Objetivo 1:
Traduce al inglés esta oración del texto sobre Auschwitz: «El precio de la maldad cometida es tan alto que ningún corazón humano sería capaz de pagarlo.»

Texto para leer:
+++
A PARTIR DE ESTE MOMENTO MI VISITA CONTINUÓ EN
COORDENADAS MUY DISTINTAS
Dejé de tomar fotos con mi
celular y traté de terminar el recorrido en una actitud espiritual de mayor
apertura ante el misterio que tenía delante de mí. No sé si lo logré. En ese
tiempo sentí odio, sentí aberración, increpé a Dios un par de veces y me
avergoncé de la condición —mí condición— humana.
A la salida de uno de los pabellones un buen amigo me salió al paso y me
preguntó si había visto las cruces. «¿Qué cruces?» —le pregunté—.
Me explicó con apuro que
algunos prisioneros cristianos grababan cruces en las paredes de sus celdas y
que incluso hubo uno que grabó un Sagrado Corazón de Jesús.
No sé qué lo movió a sacar su
celular y mostrarme las fotos —tal vez mi cara entre sorprendido y
desconfiado-—pero se lo agradecí enormemente…
Y se lo agradecí no porque las
fotos me parecieron lindas. Extrañamente ni se me pasó por la cabeza pensar: «¡Qué hermoso, cuánta esperanza la de estos hombres que a
pesar del dolor confiaban en el amor de Jesús». Cosa que, conociéndome,
hubiese sido mi pensamiento habitual.
Lo que sentí muy profundamente
y pensé cuando vi esas fotos fue: «El corazón de estos hombres
reclama una víctima, alguien que pueda pagar el precio de este infierno de
maldad».
No me pregunten por qué pero
experimenté que aquella cruz tallada era un reclamo terrible de justicia, una
expresión sentida y humana de la constitución metafísica del mundo.
Un mundo donde el mal no puede
tener la última palabra simplemente porque su esencia es el silencio más
absoluto.
¿QUIÉN PUEDE, ENTONCES, PAGAR EL PRECIO DE
AUSCHWITZ?
¿Qué palabra
puede llenar el silencio que hemos creado? Ciertamente no es Hitler y sus secuaces. El precio de la maldad cometida
es tan alto que ningún corazón humano sería capaz de pagarlo.
Este abismo reclama una
víctima distinta, no humana, reclama un corazón especial, más grande, capaz de
pronunciar una Palabra que tenga las dimensiones de un océano. Esta maldad abyecta y enorme, abierta como una herida en
nuestra historia, reclama el sacrificio de un Sagrado Corazón.
+++
Datos del ejercicio:
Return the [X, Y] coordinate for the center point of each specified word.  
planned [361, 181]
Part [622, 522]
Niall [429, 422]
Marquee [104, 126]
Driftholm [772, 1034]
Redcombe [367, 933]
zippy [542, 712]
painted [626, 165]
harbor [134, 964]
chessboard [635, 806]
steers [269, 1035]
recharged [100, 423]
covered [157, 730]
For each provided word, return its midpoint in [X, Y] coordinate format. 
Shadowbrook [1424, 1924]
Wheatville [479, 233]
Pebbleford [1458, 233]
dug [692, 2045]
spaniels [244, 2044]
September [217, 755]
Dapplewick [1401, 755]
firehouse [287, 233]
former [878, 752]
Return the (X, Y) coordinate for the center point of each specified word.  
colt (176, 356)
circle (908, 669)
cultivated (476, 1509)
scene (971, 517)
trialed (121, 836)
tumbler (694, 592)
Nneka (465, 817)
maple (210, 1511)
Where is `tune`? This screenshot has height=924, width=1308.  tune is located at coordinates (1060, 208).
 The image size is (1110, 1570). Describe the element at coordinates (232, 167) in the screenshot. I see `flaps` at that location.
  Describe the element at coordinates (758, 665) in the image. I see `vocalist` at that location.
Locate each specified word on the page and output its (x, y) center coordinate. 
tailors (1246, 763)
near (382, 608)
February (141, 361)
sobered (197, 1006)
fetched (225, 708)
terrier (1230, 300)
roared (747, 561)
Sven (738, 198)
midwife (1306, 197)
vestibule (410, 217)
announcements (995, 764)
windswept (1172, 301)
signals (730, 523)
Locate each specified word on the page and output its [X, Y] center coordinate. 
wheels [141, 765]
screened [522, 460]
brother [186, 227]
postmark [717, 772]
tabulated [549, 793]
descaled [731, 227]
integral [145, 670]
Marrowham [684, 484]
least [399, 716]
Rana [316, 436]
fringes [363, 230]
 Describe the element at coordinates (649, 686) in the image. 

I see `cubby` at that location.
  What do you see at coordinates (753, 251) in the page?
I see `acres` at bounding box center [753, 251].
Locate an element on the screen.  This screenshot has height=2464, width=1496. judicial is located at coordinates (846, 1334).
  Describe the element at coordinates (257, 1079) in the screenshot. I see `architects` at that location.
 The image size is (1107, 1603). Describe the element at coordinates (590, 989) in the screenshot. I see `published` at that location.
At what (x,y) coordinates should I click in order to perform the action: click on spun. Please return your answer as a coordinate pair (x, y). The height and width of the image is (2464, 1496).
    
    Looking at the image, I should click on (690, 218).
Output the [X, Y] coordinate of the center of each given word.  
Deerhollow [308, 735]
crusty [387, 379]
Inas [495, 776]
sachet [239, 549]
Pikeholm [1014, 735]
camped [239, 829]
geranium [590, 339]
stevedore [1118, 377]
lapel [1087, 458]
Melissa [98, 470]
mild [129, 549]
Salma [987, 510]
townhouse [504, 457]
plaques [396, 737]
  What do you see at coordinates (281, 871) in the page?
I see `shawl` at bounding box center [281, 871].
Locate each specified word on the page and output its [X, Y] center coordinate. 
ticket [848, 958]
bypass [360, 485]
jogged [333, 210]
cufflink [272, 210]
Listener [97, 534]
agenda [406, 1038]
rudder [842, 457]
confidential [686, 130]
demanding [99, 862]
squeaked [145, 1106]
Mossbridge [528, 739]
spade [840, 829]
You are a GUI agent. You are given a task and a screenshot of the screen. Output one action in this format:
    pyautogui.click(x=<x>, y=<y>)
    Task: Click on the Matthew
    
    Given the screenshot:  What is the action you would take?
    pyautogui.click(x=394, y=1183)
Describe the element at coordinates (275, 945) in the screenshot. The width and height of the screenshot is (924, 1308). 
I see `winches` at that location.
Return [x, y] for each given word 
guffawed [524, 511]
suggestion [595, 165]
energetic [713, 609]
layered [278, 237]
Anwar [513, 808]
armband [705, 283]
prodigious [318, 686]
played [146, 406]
+++
Objetivo 2:
Pasa a una lista numerada las líneas del listado, sin las líneas en blanco: empieza en la que contiene "Return [x, y] for each given word" y termina con la última línea del listado.

Respuesta 1:
The price of the evil committed is so high that no human heart would be capable of paying it.

Respuesta 2:
1. Return [x, y] for each given word 
2. guffawed [524, 511]
3. suggestion [595, 165]
4. energetic [713, 609]
5. layered [278, 237]
6. Anwar [513, 808]
7. armband [705, 283]
8. prodigious [318, 686]
9. played [146, 406]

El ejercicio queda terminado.